# SET EXERCISE
Render the lines of the records as a JSON list of strings, one string per line and with blank lines omitted, beginning at the line that contains "Click the black Al curve peak near 50 nm" and stopping after the line that contains "(x=281, y=104)". Leave the pictures out of the list.

# STORED RECORDS

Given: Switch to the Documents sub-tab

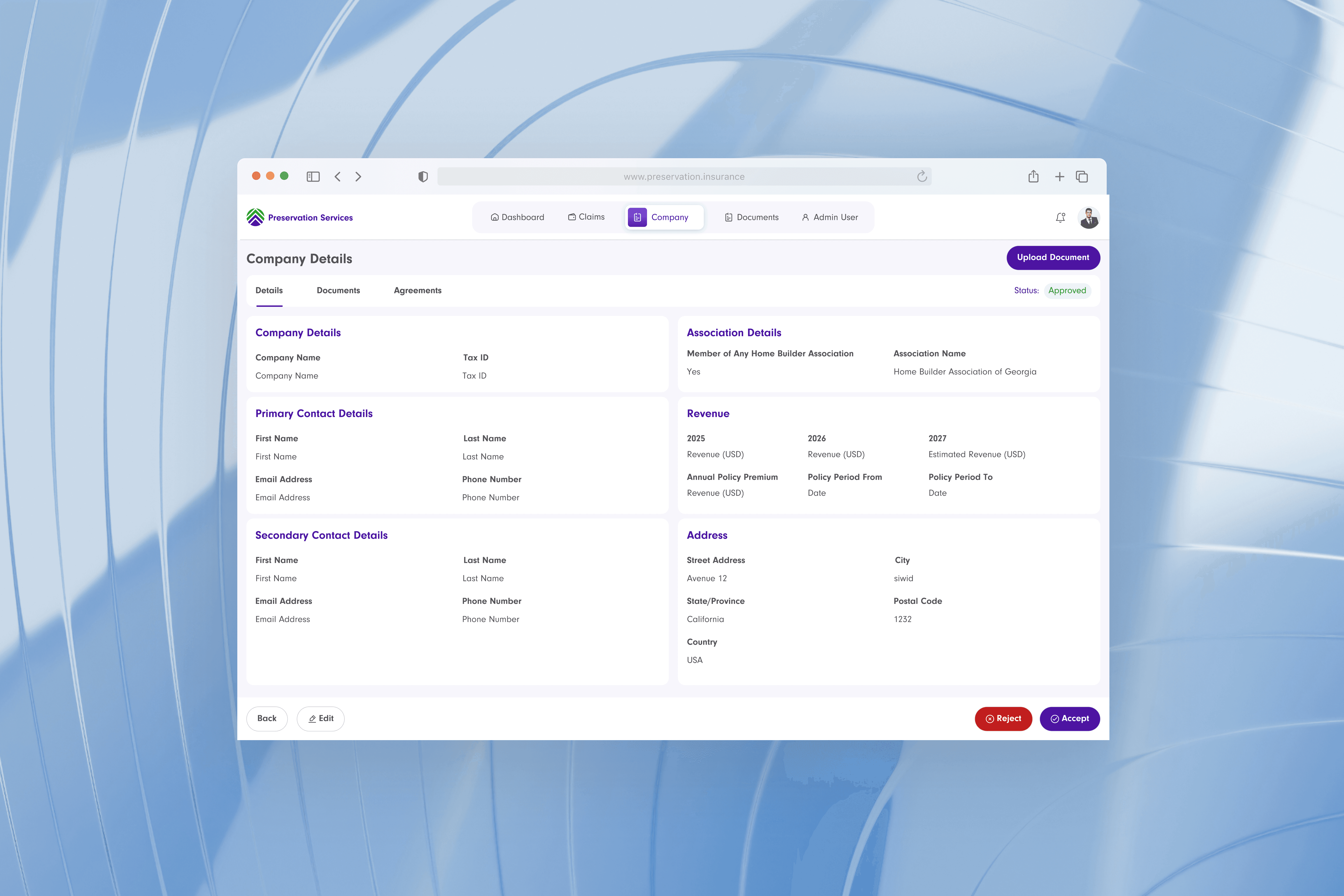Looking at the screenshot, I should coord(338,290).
* * *
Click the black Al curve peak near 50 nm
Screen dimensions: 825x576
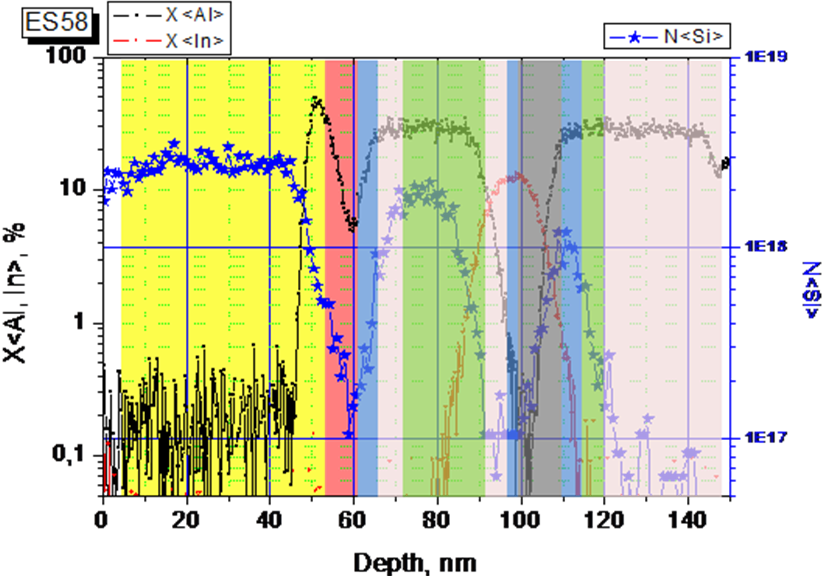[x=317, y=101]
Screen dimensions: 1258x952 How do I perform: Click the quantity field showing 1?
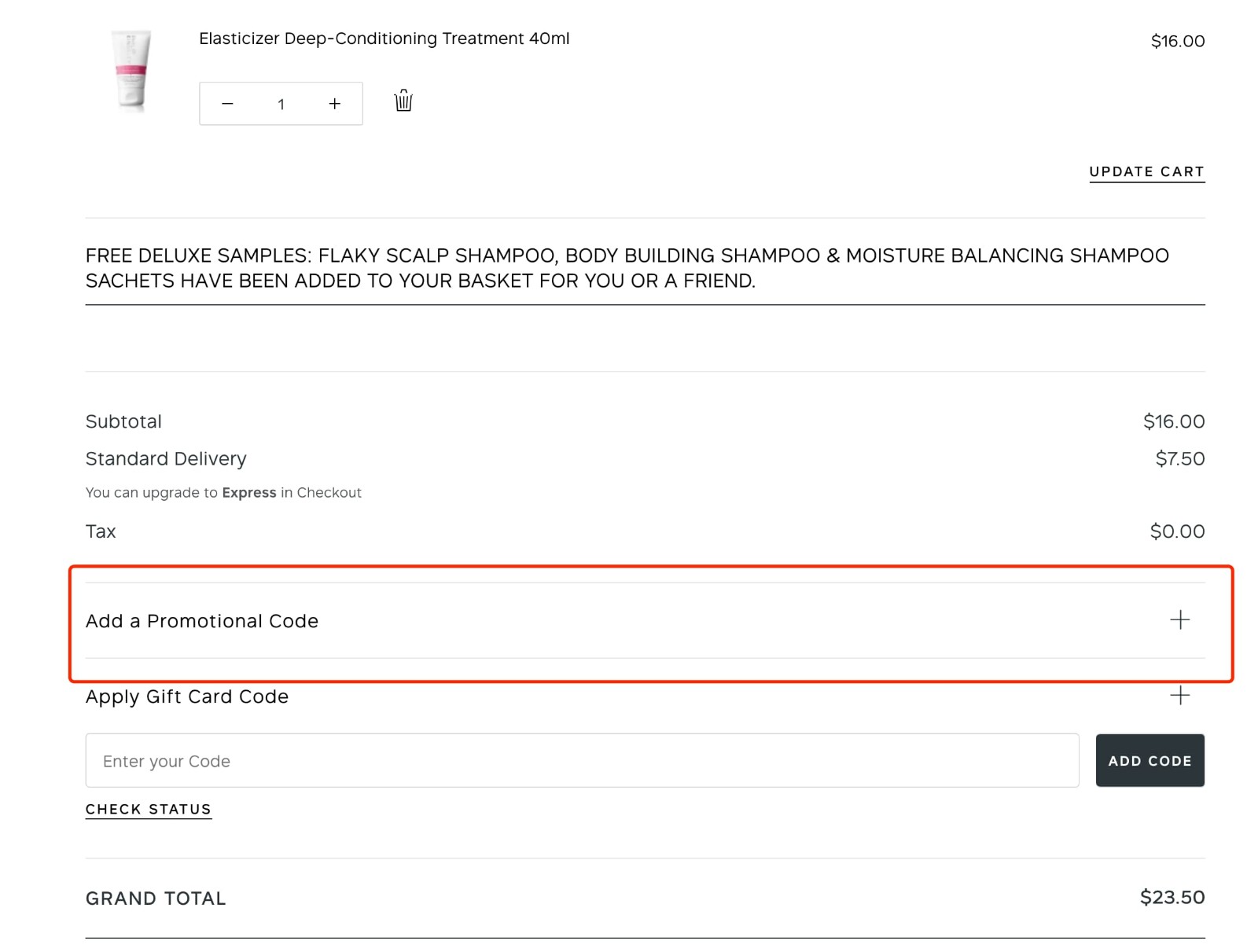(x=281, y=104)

# WRITTEN ANSWER
[
  "Click the black Al curve peak near 50 nm",
  "Screen dimensions: 825x576",
  "[x=317, y=101]",
  "Screen dimensions: 1258x952 How do I perform: Click the quantity field showing 1?",
  "(x=281, y=104)"
]